Arthur : Par exemple, les alexandrins du début, je voulais les sacraliser à la fin. Bob a eu l’idée de les mettre au début avec le grand discours de ce personnage qui prend le colis Amazon à la fin. Ça marche trop bien et ça montre nos contradictions entre les idéaux et les compromis avec ce système pourri. Si tu veux t’extraire de ce monde, tu dois faire un effort démesuré, t’isoler de la ville… Cette liberté se fait au prix de la solitude. Autre exemple : les oreilles de lapin qui devaient être des lunettes patates. Il y a 3 jours, on est allés chez Action et Bob les a trouvés.
Bob : Même nous, ça nous arrive d’être dans des contradictions quand notre scénographe n’a pas le temps. (…) L'année dernière, on avait une contrainte de temps, on devait rentrer dans un créneau. Notre spectacle faisait une heure quarante. Il fallait qu'on coupe 25 minutes pour rentrer. On a dû aller à l’efficace et maintenant, on ne sortirait plus ce format, parce que c'est hyper dynamique.
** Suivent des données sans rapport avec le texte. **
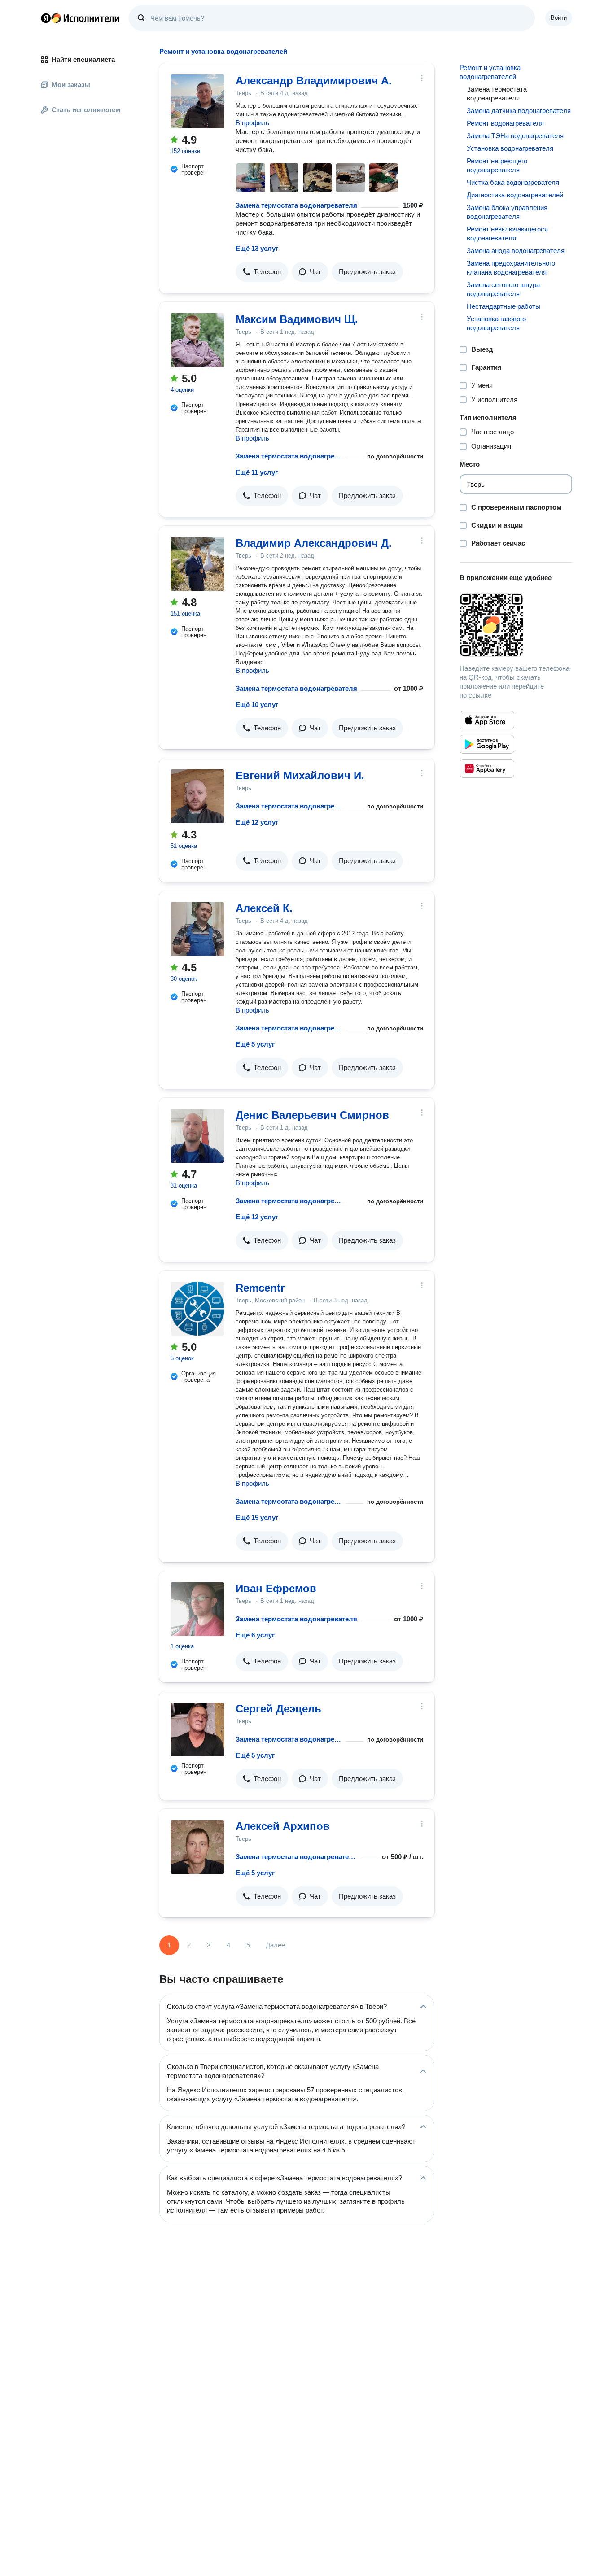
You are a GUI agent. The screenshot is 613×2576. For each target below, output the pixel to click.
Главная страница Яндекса (46, 18)
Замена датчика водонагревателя (519, 110)
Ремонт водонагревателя (505, 123)
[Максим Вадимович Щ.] (197, 340)
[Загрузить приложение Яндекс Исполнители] (516, 625)
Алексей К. (264, 908)
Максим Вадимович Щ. (297, 319)
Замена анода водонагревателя (516, 250)
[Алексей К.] (197, 929)
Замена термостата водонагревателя (296, 205)
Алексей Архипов (283, 1826)
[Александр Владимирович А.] (197, 101)
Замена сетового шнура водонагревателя (503, 289)
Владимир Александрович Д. (314, 543)
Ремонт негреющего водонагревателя (497, 165)
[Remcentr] (197, 1309)
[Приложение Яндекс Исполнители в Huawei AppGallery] (487, 768)
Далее (275, 1945)
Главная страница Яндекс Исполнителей (80, 18)
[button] (262, 272)
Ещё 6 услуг (255, 1635)
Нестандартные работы (503, 306)
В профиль (252, 123)
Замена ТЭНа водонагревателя (515, 136)
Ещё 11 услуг (257, 472)
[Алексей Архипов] (197, 1847)
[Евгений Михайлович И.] (197, 796)
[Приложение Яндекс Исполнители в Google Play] (487, 744)
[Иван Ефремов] (197, 1609)
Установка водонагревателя (510, 148)
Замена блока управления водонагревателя (507, 212)
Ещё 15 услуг (257, 1517)
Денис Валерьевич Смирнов (312, 1115)
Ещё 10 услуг (257, 704)
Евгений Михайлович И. (300, 775)
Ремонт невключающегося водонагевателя (507, 233)
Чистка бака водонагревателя (513, 182)
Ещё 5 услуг (255, 1044)
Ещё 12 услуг (257, 822)
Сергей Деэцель (278, 1709)
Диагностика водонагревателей (515, 195)
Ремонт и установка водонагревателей (490, 72)
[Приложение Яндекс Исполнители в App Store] (487, 720)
On se laissait le temps de faire du Günter Anders, par exemple, d'être plus didactique sur certains trucs.
(…) Franchement, au début de cette pièce, il y a 5 ans, j’étais un néophyte et quand on demandait aux gens, ils ne savaient qui était Jeff Bezos et je trouve ça dingue. Il faut savoir que le passage de la Légion d’honneur est réel : Emmanuel Macron lui a vraiment donné la décoration le premier jour de la grève pour la réforme des retraites. C’est complètement lunaire !
Plus largement, dans le contexte de la baisse du budget de la culture, pour vous, en tant que compagnie émergente, quel est votre regard ? Est-ce que ça vous impacte ?
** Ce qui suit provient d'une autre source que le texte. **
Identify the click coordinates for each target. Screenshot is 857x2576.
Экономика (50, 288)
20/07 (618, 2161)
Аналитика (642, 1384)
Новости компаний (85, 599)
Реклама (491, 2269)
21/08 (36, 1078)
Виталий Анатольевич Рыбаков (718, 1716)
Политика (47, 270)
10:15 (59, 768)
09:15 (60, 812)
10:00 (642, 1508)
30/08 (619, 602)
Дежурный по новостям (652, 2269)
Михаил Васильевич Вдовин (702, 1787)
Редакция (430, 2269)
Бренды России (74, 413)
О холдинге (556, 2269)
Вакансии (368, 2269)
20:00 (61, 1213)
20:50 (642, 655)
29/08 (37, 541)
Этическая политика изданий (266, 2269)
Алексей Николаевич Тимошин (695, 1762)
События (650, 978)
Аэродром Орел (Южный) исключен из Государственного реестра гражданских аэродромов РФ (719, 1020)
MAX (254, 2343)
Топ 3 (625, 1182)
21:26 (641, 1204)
Bob : Nous, on est tellement immergés qu'on n'a pas encore accès à des subventions.
Arthur : Pour l'instant, on est en train de faire ce que le Ministère de la Culture aimerait exactement que toutes les compagnies fassent, c'est-à-dire ne rien demander, et se débrouiller tout seul. Si on veut des spectacles plus gros, il va falloir avoir voir les régions et est ce qu’il y en aura encore ? Je ne sais pas…
On a de la chance parce qu’on est passés à travers les mailles du filet. On a une super tournée l'année prochaine. Mais des tournées comme ça en sortant d’un Avignon, c’est rare. Avant, c’était normal, t’avais 30-40 dates et du travail pour tout le monde. Maintenant si t’as 5-10 dates, c’est un succès. Les lieux, les régions et la culture ont de moins en moins d'argent.
Bob : C’est vrai qu’Avignon a beau être avec des valeurs de gauche, ça reste ultra capitaliste. Il n’y a pas de régulation, sans viser personne. En tant que compagnie immergée, même si tu fais un très bon Avignon, tu repars avec la mise du départ si t’as de la chance. C’est un gros risque à prendre.
Est-ce que vous avez des projets pour la suite ?
Bob : C’est flou. Le collectif est une hydre à plusieurs têtes, ce serait bien qu'on parte un petit peu comme une toile d'araignée à droite, à gauche. Arthur a envie de continuer à parler de la technologie et du vide qu’elle comble en nous. Elle rentre dans les failles, les écarte et les remplit alors qu’en fait, elle ne sert pas à grand-chose.
Arthur : Ce dont j’ai envie de rire, c’est la déformation qu’elle crée en nous, la transformation ou la déformation de nos humanités.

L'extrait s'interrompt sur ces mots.